Lacework uses machine learning to integrate alerts

Machine Learning


Lacework added the ability to automatically correlate different alerts and severity events to help cybersecurity teams detect patterns used to launch cybersecurity attacks.

Kate MacLean, senior director of product marketing at Lacework, said the company’s Polygraph Data Platform update for anomaly detection uses machine learning algorithms and behavioral analytics. These updates not only reduce the time required to stop an attack, but they also help reduce overall cybersecurity fatigue.

Polygraph Data Platform is the heart of Lacework’s platform for securing cloud infrastructure and workloads by identifying misconfigurations, assessing threats, remediating vulnerabilities, and more.

Updates to the Polygraph Data Platform enable practitioners to automatically correlate and combine an average of 7-8 different events to reveal early indications of active attack sequences or tactics. In the event of a suspected intrusion or compromise, Lacework will generate a single composite alert.
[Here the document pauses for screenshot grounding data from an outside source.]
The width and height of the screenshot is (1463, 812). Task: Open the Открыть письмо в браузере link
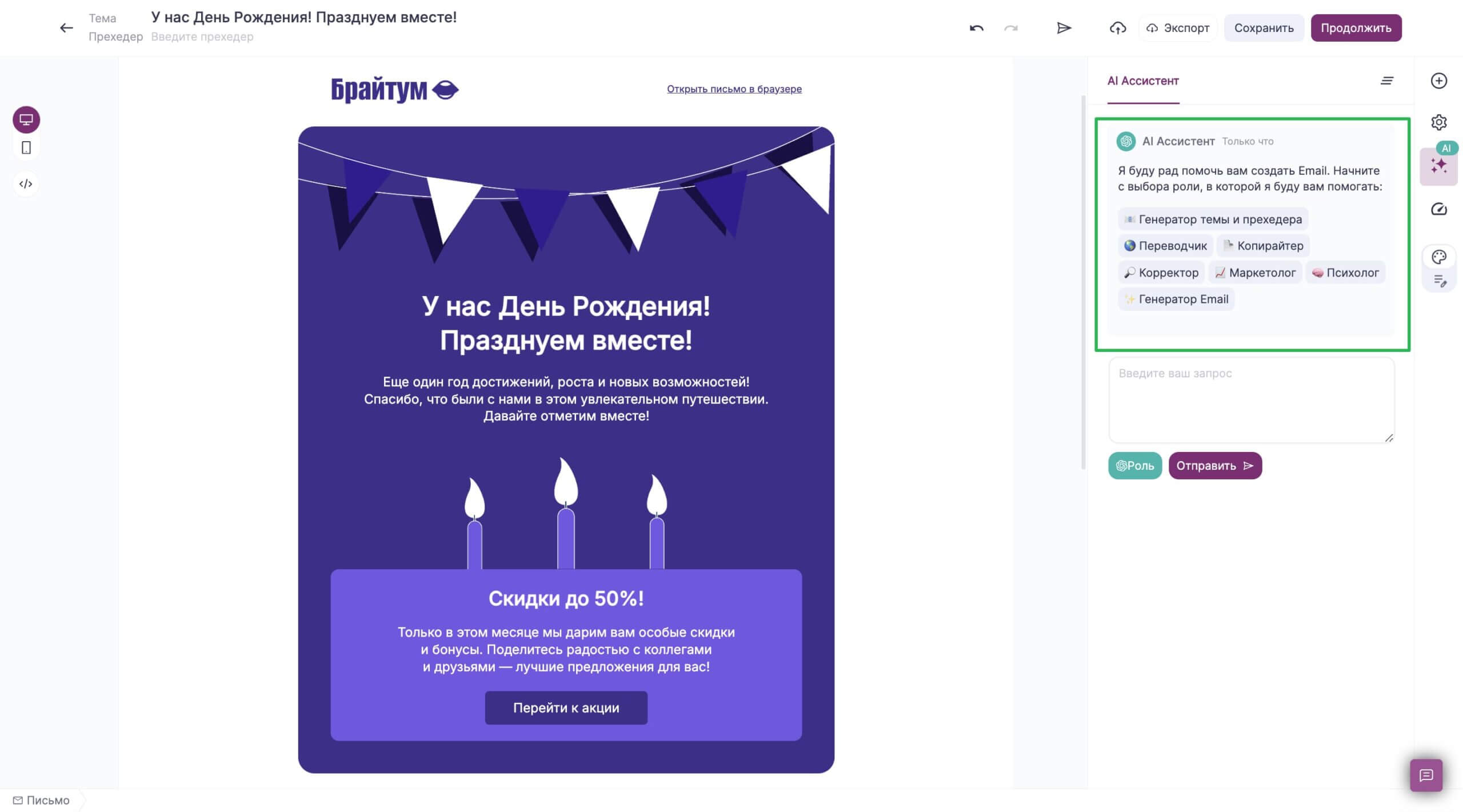[734, 89]
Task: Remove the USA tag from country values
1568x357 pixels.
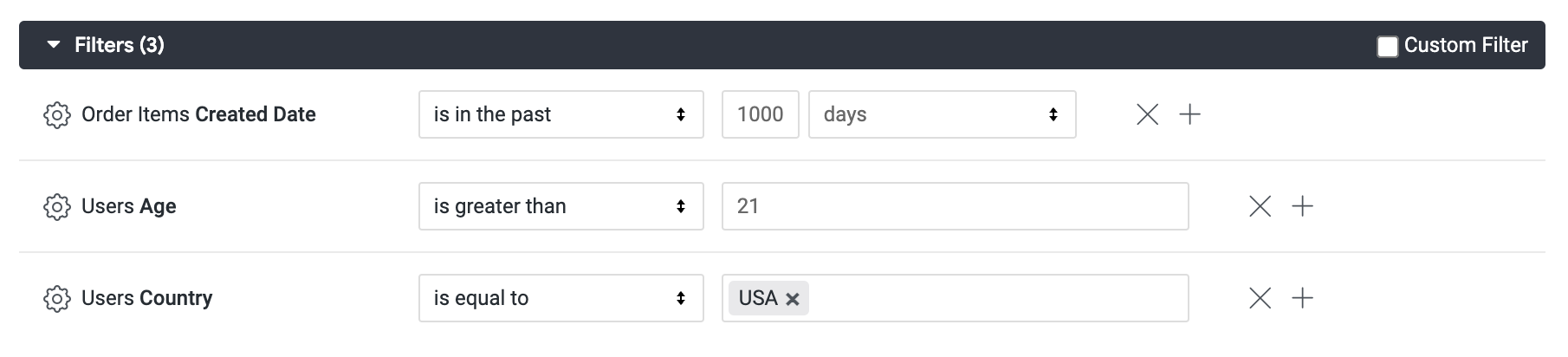Action: click(792, 299)

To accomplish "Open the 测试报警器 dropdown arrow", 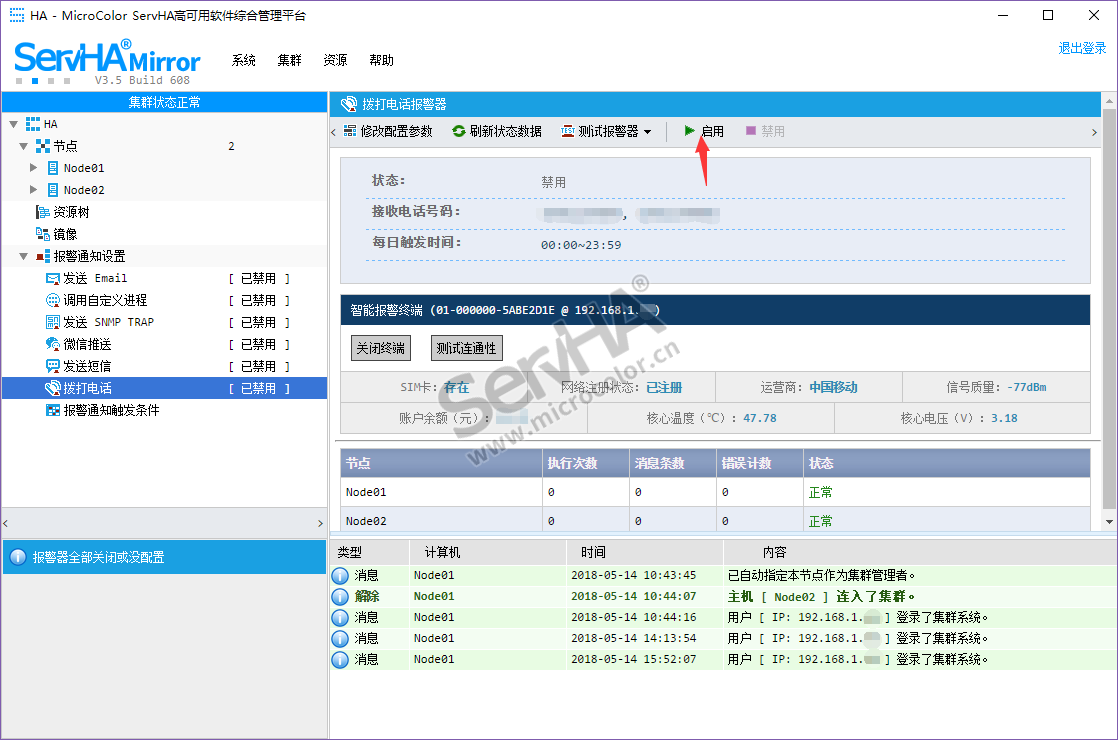I will pos(647,132).
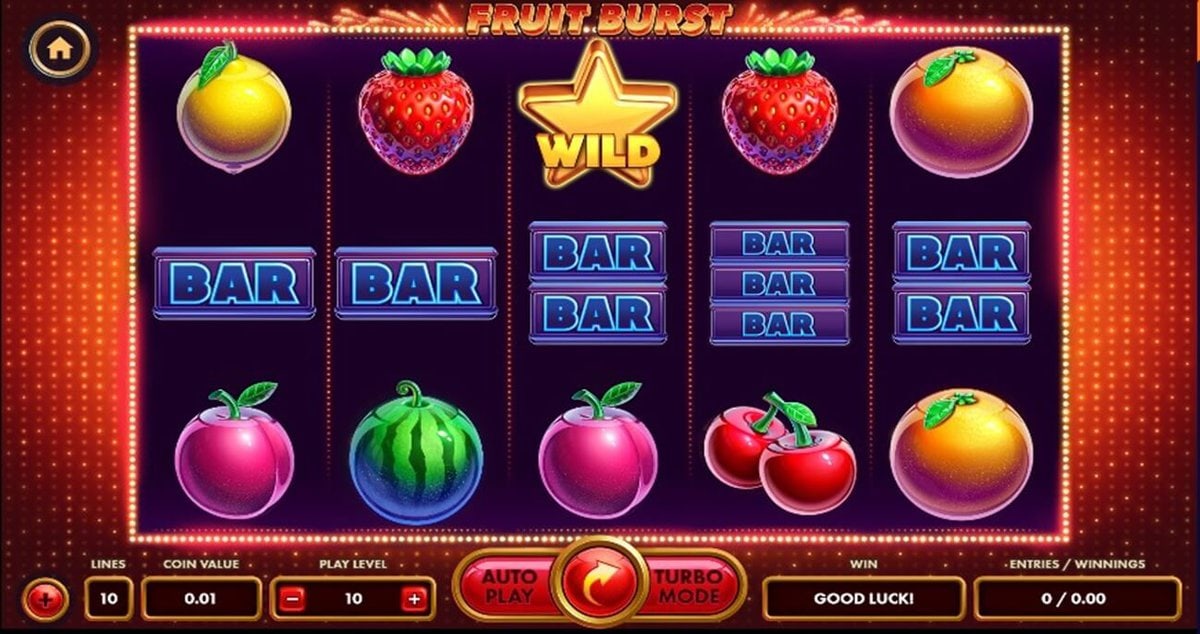Image resolution: width=1200 pixels, height=634 pixels.
Task: Increase play level with plus button
Action: point(414,600)
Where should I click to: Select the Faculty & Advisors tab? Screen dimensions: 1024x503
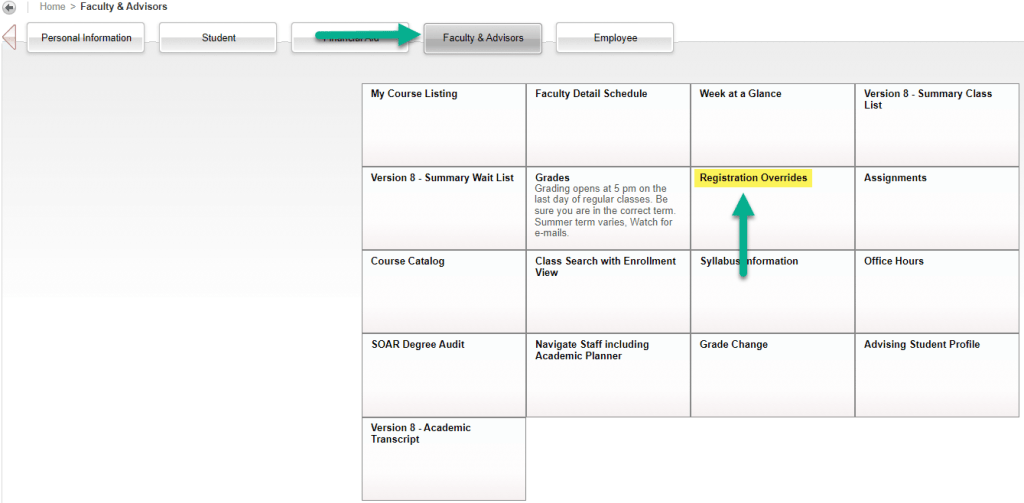[x=483, y=38]
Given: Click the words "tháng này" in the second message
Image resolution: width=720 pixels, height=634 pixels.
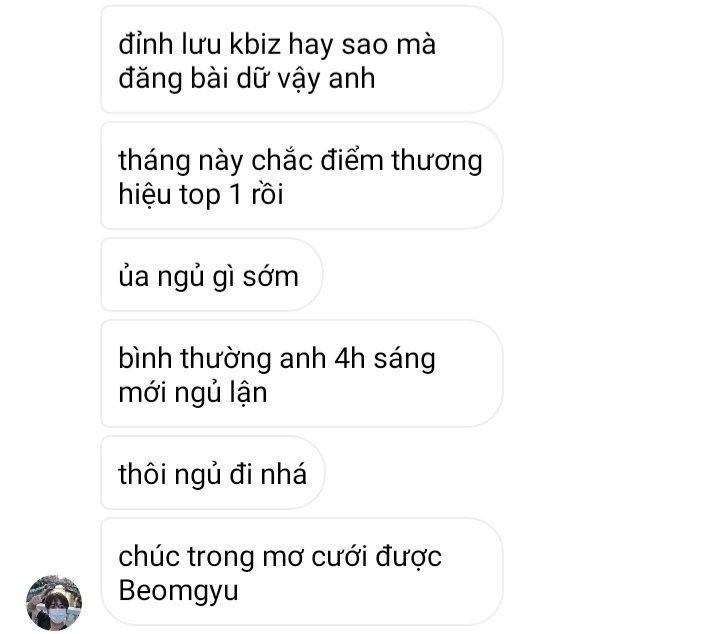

Alert fatigue is one of the leading causes of cybersecurity staff turnover. Each cybersecurity platform an organization uses generates a constant stream of alerts. Many have been found to be false positives or duplicates of other alerts that have already been generated.

Lacework now uses machine learning algorithms built into its platform to streamline the number of alerts that cybersecurity teams need to investigate, MacLean said.

Streamlining alerts is critical because cybersecurity teams are overwhelmed when faced with a constant stream of alerts and are unable to identify real attacks hiding in the constant noise of alerts. During breach investigations, it’s not uncommon to discover that alerts that could have prevented an attack were ignored for some reason.

Reducing turnover is critical at a time when most organizations are still trying to fill one or more vacant cybersecurity positions. Machine learning algorithms and other forms of artificial intelligence won’t replace the need for cybersecurity professionals, but they will go a long way toward solving the skewed odds that have piled up against them. , most cybersecurity professionals believe that they are unlikely to succeed without these tools simply because they do not want to work for an organization that does not provide access to them.

Of course, it’s still early days in terms of how AI is applied to cybersecurity, but the number of tasks that can be automated will steadily increase as algorithms are exposed to more data. Each of these advances collectively increases the productivity of cybersecurity teams, as cybercriminals also leverage her AI to launch sophisticated attacks. In fact, cybersecurity teams are now embroiled in an AI arms race with well-financed cybercriminals.

It is too early to tell who will win the AI ​​arms race, but cybersecurity teams without access to AI capabilities will soon be at an insurmountable disadvantage.